Re: A question on a simple algorithm to apprximate normal distribution
- From: Ray Vickson <RGVickson@xxxxxxx>
- Date: Sat, 6 Jun 2009 00:23:12 -0700 (PDT)
On Jun 5, 9:05 pm, Adan Mithrillion <diablodestruct...@xxxxxxxxx>
wrote:
If we add n random variables x[i] uniformly distributed in (0,1),and
subtract the sum by n/2, the result is approximately normally
distributed. What is the relationship between the range of the random
variable (x[i]) or the number of variables added (n) and the variance
of the result?
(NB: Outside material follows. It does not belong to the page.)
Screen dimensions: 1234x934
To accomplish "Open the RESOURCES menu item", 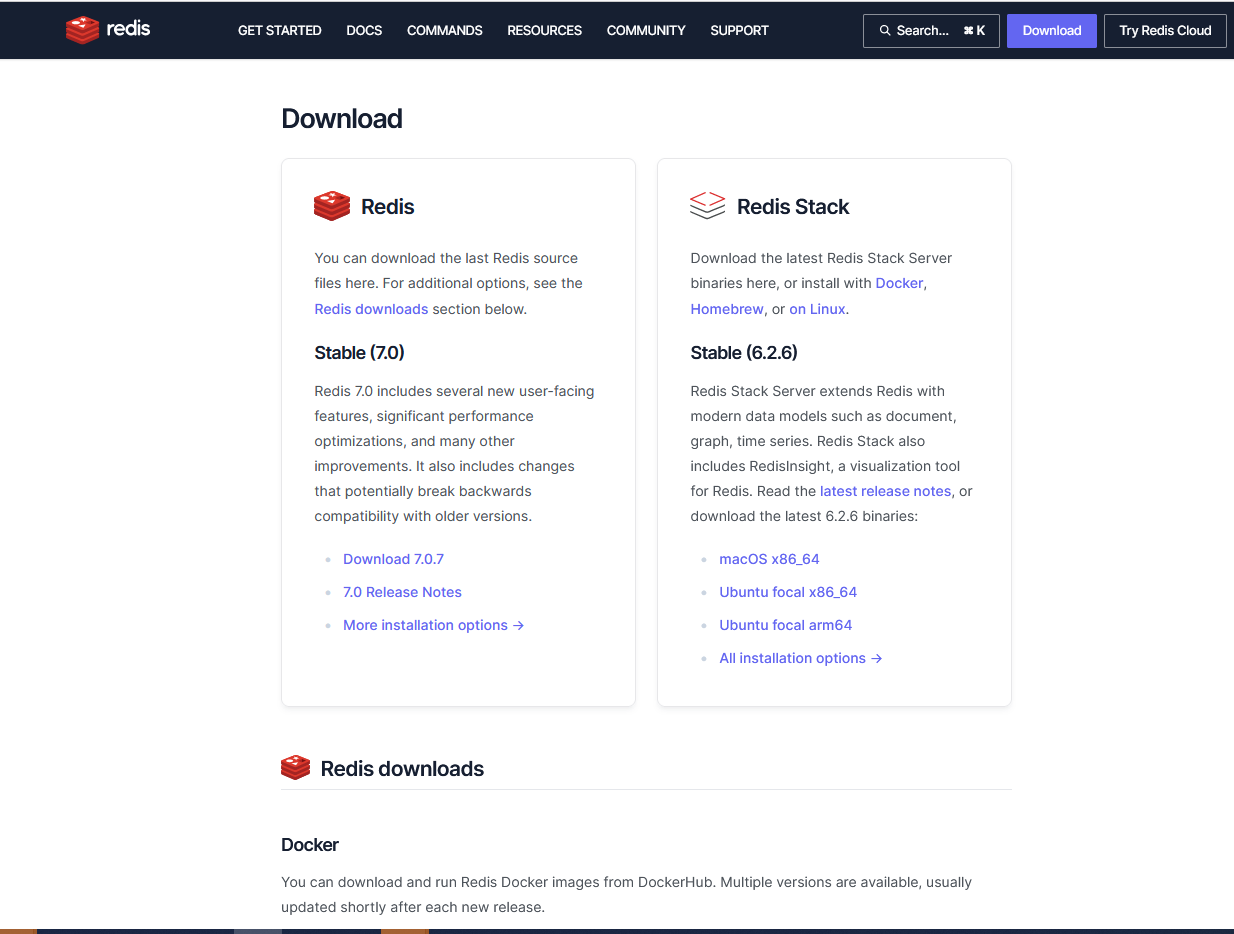I will (544, 30).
In other words, how can I apply this algorithm to a
situation where a given variance must be satisfied?
-A.M.
The variance of a sum (of independent r.v.s) is the sum of their
variances, so for n terms Var = n*Var1, where Var1 = variance of
uniform (0,1). For Uniform (a,b) the variance is (b-a)^2/12, so for
(0,1) it is 1/12. Thus, Var = n/12. For this reason, n is often chosen
as 12, since that makes the variance = 1 without the need for re-
scaling. See
http://en.wikipedia.org/wiki/Uniform_distribution_(continuous) for
material about the uniform distribution.
R.G. Vickson
.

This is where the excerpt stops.